Hackers won't need to rely on public networks alone; cars, smartphones, home automation systems and even fridges are all potential access points now. In the future, security will be managed automatically by the system instead of users, so designing secure technology will require a new approach and mind-set. However, a lack of industry standards and technology architecture around the IoT makes it difficult to create security policies; some even argue that the IoT is impossible to secure.

How can CIOs approach the challenges associated with IoT security?

1.   CIOs will need to come up with a strong governance framework for IoT devices to meet security standards. Such devices, just like any other touch points, have to fit within an organisation's security strategy as a whole to prevent data leakages and other privacy issues. Understanding the organisation's risk appetite or willingness to accept risk, is central to this. Proactively planning network and infrastructure upgrades is also essential to enable continuing pro-active defence.

2.   CIOs should be integrating IoT by starting off with a secure framework and then building upon that. It is very difficult (and expensive) to bring security in as an afterthought so make sure to include security early in the design stage of an IoT system.

3.   Initially CIOs can look to apply the same security principles to IoT that are applied to other corporate resources. Essentially, treat IoT as another data source and incorporate information security oversight. Soon enough the market will provide solutions for threat detection and mitigation.

4.   CIOs will need to engage effectively with employees, educating them with respect to IoT technologies and their risks, in addition to updating information security policies. They should be proactive about security and educate the workforce. Whilst educating the staff remains critical it will, however, never be the whole answer. A recent survey shows that, despite every education and training programme run by organisations, more than 30 percent of staff will still click on links in emails making them prone to phishing attacks.

5.    Bring your own device (BYOD) is becoming endemic in most large and small organisations.

6.   CIOs will need to recognise that this will link not only staff members' smart phones to the corporate network, but, via home networks and the internet, their fridge, car and entertainment system!

7.   Look to work with your internal and external business partners to envision an innovative set of IoT-enabled products and services; what is the cost of moving forward with that vision or not moving forward with that vision? Engage with your business partners to build a business case, a governance structure and a strategic roadmap to guide your organisation's efforts.

What precautions should CIOs be taking?

·     Data – Whilst it is difficult to put a number on this that makes any sense, it is obvious from the number of connected devices in existence today (and the predicted number yet to be connected) that organisations will need to deal with mind-boggling volumes of data. CIOs need to develop strategies for dealing with this.
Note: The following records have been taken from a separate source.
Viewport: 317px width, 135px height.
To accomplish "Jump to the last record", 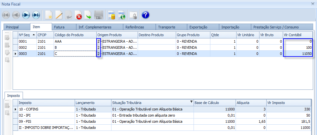I will (36, 15).
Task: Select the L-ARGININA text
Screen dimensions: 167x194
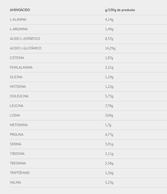Action: click(19, 29)

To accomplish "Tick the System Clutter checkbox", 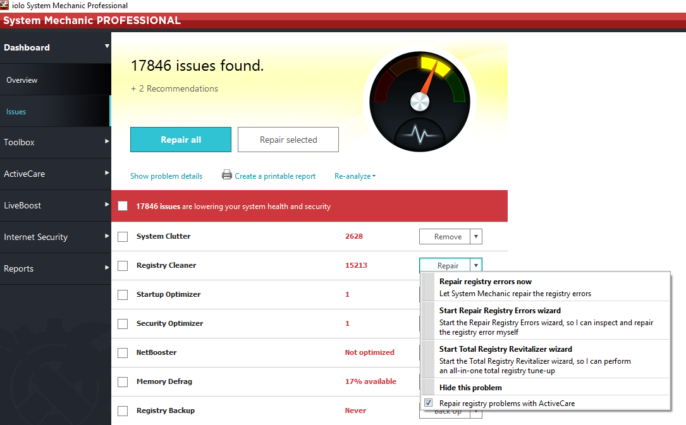I will point(123,237).
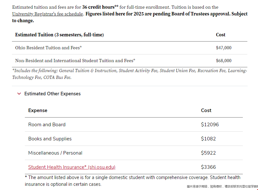Viewport: 258px width, 190px height.
Task: Click the 36 credit hours bold text
Action: [x=100, y=7]
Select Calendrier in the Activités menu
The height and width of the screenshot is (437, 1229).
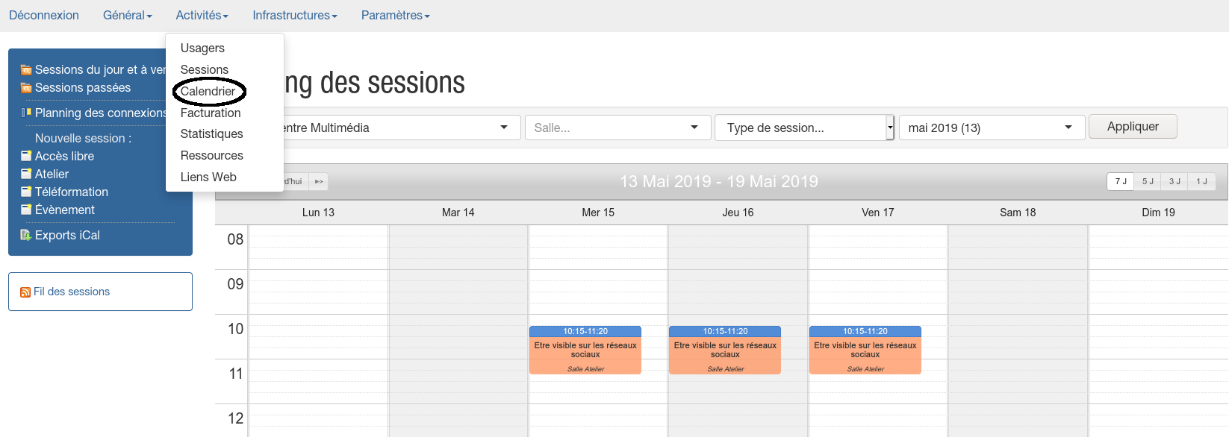coord(208,91)
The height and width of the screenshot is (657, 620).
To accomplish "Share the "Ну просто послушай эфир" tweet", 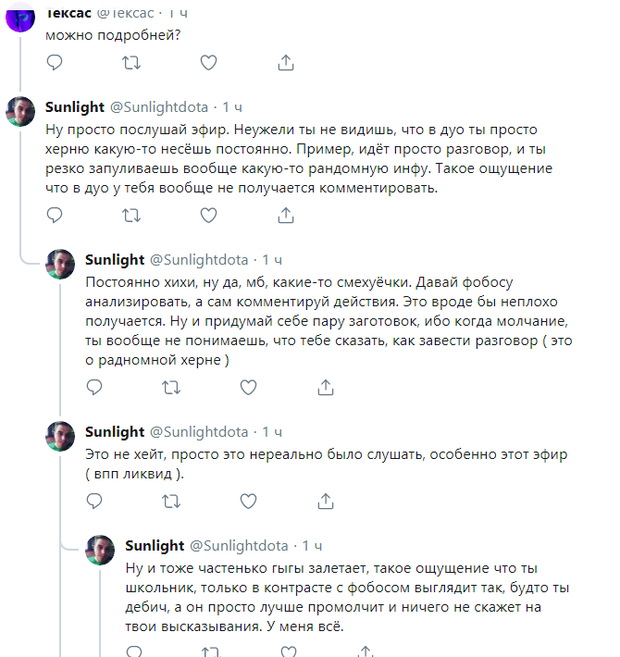I will (x=286, y=215).
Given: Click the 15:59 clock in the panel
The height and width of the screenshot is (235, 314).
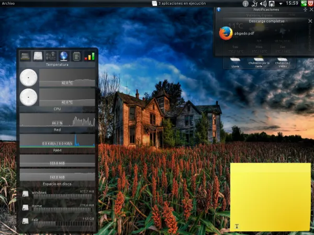Looking at the screenshot, I should point(292,4).
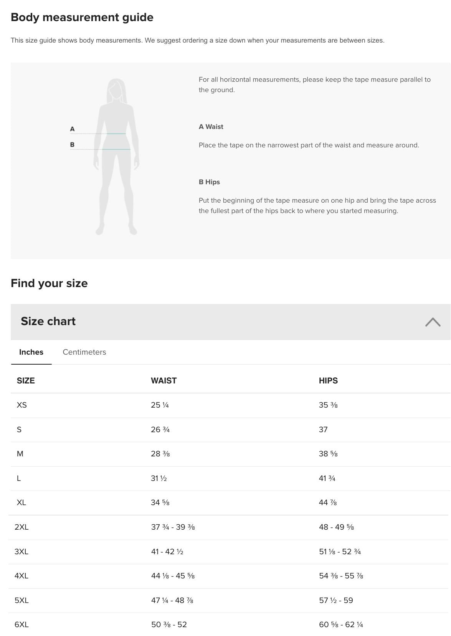Select the XS size row

coord(21,405)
For example – the storage of data when it initially comes in, categorising and classifying the data, how long to keep the data and how to dispose of it securely when no longer needed or after a specified period.  Legislation such as the General Data Protection Regulations from the EU, despite Brexit, will make this a legal consideration for any organisations that have dealings with Europe.

·     Security – Basically we are inexperienced in creating large platforms with security in mind. This inexperience in deploying mass networks in a secure way could create a recipe for major breaches and security issues. The IoT is a relatively greenfield area in IT. It should offer the chance to design and architect solutions with security integrated right from the start, rather than an additional feature further down the road. Whilst CIOs need to be mindful of this issue for future planning, there is also the opportunity to make sure vendors are building this security into any IT expenditure that the organisation plans to make. Existing security controls may well be able to address these new concerns but they need to be implemented in an agile and effective way to enable them to adapt to the new attack vectors.

Information security organisations must begin preparations to transition from securing PCs, servers, mobile devices and traditional IT infrastructure, to managing a much broader set of interconnected items (wearable devices, sensors, etc.). Those responsible for security need to research security best practices to secure these emerging devices. Risk and security policies will need revision as these devices start interacting on an exponentially growing information system. This increasingly interconnected digital world will need to be able to ensure the basic security principles of integrity, confidentiality and availability. 

It is essential that the maturity of the security controls used in an organisation is maintained at an appropriate level for the controls to be optimised and be appropriately effective against tomorrow's attacks.